問題
次の行をすべて、一字一句変えずにもう一度書き出してください。

目標座標の記録
|---|

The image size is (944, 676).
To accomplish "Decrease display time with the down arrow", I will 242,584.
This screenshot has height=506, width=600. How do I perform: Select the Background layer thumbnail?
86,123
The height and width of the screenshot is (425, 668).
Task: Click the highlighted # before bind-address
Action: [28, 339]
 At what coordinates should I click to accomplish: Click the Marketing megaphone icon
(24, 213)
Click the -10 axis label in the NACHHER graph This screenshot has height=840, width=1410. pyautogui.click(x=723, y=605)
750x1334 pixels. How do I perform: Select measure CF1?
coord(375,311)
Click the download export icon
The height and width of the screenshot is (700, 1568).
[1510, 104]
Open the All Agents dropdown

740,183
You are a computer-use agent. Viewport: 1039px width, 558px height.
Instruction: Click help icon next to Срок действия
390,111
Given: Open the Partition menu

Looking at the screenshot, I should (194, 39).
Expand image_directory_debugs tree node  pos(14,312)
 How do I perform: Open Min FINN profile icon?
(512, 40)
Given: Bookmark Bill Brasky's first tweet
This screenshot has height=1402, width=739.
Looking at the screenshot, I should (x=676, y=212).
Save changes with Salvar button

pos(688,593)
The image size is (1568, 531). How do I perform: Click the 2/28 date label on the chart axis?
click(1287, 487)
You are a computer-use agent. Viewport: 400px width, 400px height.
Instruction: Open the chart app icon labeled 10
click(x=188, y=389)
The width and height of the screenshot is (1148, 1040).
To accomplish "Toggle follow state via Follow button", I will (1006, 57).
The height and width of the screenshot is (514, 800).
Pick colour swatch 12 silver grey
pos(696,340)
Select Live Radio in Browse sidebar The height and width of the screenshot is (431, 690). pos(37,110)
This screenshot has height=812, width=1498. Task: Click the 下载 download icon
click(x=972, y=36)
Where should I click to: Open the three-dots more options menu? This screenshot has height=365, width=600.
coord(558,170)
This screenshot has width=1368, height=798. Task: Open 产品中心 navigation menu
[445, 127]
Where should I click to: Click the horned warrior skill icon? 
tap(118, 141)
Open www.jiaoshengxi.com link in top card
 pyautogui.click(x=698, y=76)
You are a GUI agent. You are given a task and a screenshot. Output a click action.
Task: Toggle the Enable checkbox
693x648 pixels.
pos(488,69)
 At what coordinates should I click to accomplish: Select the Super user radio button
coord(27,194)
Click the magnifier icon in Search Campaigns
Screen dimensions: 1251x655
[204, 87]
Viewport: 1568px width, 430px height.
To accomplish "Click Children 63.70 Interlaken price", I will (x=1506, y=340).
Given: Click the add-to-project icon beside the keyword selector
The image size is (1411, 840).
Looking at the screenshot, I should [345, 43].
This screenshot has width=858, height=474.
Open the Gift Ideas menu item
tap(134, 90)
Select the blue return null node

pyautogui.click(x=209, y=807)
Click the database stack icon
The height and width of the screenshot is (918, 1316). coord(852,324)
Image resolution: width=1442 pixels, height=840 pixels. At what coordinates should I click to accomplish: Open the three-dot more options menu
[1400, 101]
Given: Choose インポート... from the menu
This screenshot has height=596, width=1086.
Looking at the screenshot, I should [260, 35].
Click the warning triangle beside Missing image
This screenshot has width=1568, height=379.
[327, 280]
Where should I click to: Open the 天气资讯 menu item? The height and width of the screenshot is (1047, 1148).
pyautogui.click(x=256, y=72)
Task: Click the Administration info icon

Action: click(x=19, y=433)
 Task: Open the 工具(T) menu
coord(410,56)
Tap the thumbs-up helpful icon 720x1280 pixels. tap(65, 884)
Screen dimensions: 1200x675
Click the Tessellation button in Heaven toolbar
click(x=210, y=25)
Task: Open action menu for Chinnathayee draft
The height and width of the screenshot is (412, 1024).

|---|

解答
The image size is (944, 676).
To accomplish "Decrease display time with the down arrow", I will 242,584.
This screenshot has height=506, width=600. How do I perform: Select the Background layer thumbnail?
86,123
The height and width of the screenshot is (425, 668).
Task: Click the highlighted # before bind-address
Action: [28, 339]
 At what coordinates should I click to accomplish: Click the Marketing megaphone icon
(24, 213)
Click the -10 axis label in the NACHHER graph This screenshot has height=840, width=1410. pyautogui.click(x=723, y=605)
750x1334 pixels. How do I perform: Select measure CF1?
coord(375,311)
Click the download export icon
The height and width of the screenshot is (700, 1568).
[1510, 104]
Open the All Agents dropdown

740,183
You are a computer-use agent. Viewport: 1039px width, 558px height.
Instruction: Click help icon next to Срок действия
390,111
Given: Open the Partition menu

Looking at the screenshot, I should (194, 39).
Expand image_directory_debugs tree node  pos(14,312)
 How do I perform: Open Min FINN profile icon?
(512, 40)
Given: Bookmark Bill Brasky's first tweet
This screenshot has height=1402, width=739.
Looking at the screenshot, I should (x=676, y=212).
Save changes with Salvar button

pos(688,593)
The image size is (1568, 531). How do I perform: Click the 2/28 date label on the chart axis?
click(1287, 487)
You are a computer-use agent. Viewport: 400px width, 400px height.
Instruction: Open the chart app icon labeled 10
click(x=188, y=389)
The width and height of the screenshot is (1148, 1040).
To accomplish "Toggle follow state via Follow button", I will (1006, 57).
The height and width of the screenshot is (514, 800).
Pick colour swatch 12 silver grey
pos(696,340)
Select Live Radio in Browse sidebar The height and width of the screenshot is (431, 690). pos(37,110)
This screenshot has height=812, width=1498. Task: Click the 下载 download icon
click(x=972, y=36)
Where should I click to: Open the three-dots more options menu? This screenshot has height=365, width=600.
coord(558,170)
This screenshot has width=1368, height=798. Task: Open 产品中心 navigation menu
[445, 127]
Where should I click to: Click the horned warrior skill icon? 
tap(118, 141)
Open www.jiaoshengxi.com link in top card
 pyautogui.click(x=698, y=76)
You are a GUI agent. You are given a task and a screenshot. Output a click action.
Task: Toggle the Enable checkbox
693x648 pixels.
pos(488,69)
 At what coordinates should I click to accomplish: Select the Super user radio button
coord(27,194)
Click the magnifier icon in Search Campaigns
Screen dimensions: 1251x655
[204, 87]
Viewport: 1568px width, 430px height.
To accomplish "Click Children 63.70 Interlaken price", I will (x=1506, y=340).
Given: Click the add-to-project icon beside the keyword selector
The image size is (1411, 840).
Looking at the screenshot, I should [345, 43].
This screenshot has width=858, height=474.
Open the Gift Ideas menu item
tap(134, 90)
Select the blue return null node

pyautogui.click(x=209, y=807)
Click the database stack icon
The height and width of the screenshot is (918, 1316). coord(852,324)
Image resolution: width=1442 pixels, height=840 pixels. At what coordinates should I click to accomplish: Open the three-dot more options menu
[1400, 101]
Given: Choose インポート... from the menu
This screenshot has height=596, width=1086.
Looking at the screenshot, I should [260, 35].
Click the warning triangle beside Missing image
This screenshot has width=1568, height=379.
[327, 280]
Where should I click to: Open the 天气资讯 menu item? The height and width of the screenshot is (1047, 1148).
pyautogui.click(x=256, y=72)
Task: Click the Administration info icon

Action: click(x=19, y=433)
 Task: Open the 工具(T) menu
coord(410,56)
Tap the thumbs-up helpful icon 720x1280 pixels. tap(65, 884)
Screen dimensions: 1200x675
Click the Tessellation button in Heaven toolbar
click(x=210, y=25)
Task: Open action menu for Chinnathayee draft
The height and width of the screenshot is (412, 1024).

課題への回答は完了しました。